* _DATA RECORDS_:

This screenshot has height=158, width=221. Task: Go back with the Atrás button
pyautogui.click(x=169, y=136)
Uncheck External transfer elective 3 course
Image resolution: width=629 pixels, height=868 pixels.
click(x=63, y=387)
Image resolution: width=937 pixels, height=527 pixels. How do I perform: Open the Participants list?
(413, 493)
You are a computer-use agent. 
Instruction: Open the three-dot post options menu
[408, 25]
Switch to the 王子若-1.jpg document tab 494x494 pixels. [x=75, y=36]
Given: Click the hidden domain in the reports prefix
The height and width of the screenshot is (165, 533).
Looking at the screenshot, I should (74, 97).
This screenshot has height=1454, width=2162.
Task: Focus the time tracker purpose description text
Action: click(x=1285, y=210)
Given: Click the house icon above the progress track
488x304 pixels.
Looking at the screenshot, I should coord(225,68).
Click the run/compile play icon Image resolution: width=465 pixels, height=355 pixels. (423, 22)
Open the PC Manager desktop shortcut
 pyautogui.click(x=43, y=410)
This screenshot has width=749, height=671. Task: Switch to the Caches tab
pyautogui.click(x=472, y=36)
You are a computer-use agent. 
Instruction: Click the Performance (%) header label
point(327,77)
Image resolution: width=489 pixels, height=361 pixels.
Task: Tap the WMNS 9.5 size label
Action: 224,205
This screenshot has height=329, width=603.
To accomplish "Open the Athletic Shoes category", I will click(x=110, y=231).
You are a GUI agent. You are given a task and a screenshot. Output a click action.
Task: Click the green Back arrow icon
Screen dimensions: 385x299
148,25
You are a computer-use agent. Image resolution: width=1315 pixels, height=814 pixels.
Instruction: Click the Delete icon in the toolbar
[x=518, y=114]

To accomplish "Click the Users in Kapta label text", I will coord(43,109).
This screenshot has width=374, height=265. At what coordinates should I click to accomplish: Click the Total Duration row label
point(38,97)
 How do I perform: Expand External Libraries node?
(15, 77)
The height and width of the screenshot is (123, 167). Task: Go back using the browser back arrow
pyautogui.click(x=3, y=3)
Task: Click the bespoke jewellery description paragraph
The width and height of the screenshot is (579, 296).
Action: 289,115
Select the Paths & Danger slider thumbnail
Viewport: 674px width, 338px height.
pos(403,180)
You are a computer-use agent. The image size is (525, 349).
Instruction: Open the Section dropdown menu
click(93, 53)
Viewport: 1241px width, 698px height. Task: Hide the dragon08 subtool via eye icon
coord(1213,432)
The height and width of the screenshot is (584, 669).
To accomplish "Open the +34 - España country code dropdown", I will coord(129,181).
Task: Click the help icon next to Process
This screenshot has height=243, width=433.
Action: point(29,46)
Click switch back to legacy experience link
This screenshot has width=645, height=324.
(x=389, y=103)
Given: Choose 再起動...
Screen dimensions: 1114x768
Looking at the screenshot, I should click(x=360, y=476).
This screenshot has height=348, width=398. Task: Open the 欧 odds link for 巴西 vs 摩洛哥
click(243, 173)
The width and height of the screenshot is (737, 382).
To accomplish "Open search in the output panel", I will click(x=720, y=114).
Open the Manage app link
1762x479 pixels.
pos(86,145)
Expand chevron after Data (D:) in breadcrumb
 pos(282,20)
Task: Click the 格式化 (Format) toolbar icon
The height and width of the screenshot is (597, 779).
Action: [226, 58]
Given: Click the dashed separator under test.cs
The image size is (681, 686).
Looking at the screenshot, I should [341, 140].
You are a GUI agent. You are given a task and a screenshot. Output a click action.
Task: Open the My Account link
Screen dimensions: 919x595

* _WHAT TO DO_:
Please return exactly the lines from the opening line of the data above through the line with "Switch to the 王子若-1.jpg", both included and nothing else.

* _ANSWER BOX_:
This screenshot has height=158, width=221. Task: Go back with the Atrás button
pyautogui.click(x=169, y=136)
Uncheck External transfer elective 3 course
Image resolution: width=629 pixels, height=868 pixels.
click(x=63, y=387)
Image resolution: width=937 pixels, height=527 pixels. How do I perform: Open the Participants list?
(413, 493)
You are a computer-use agent. 
Instruction: Open the three-dot post options menu
[408, 25]
Switch to the 王子若-1.jpg document tab 494x494 pixels. [x=75, y=36]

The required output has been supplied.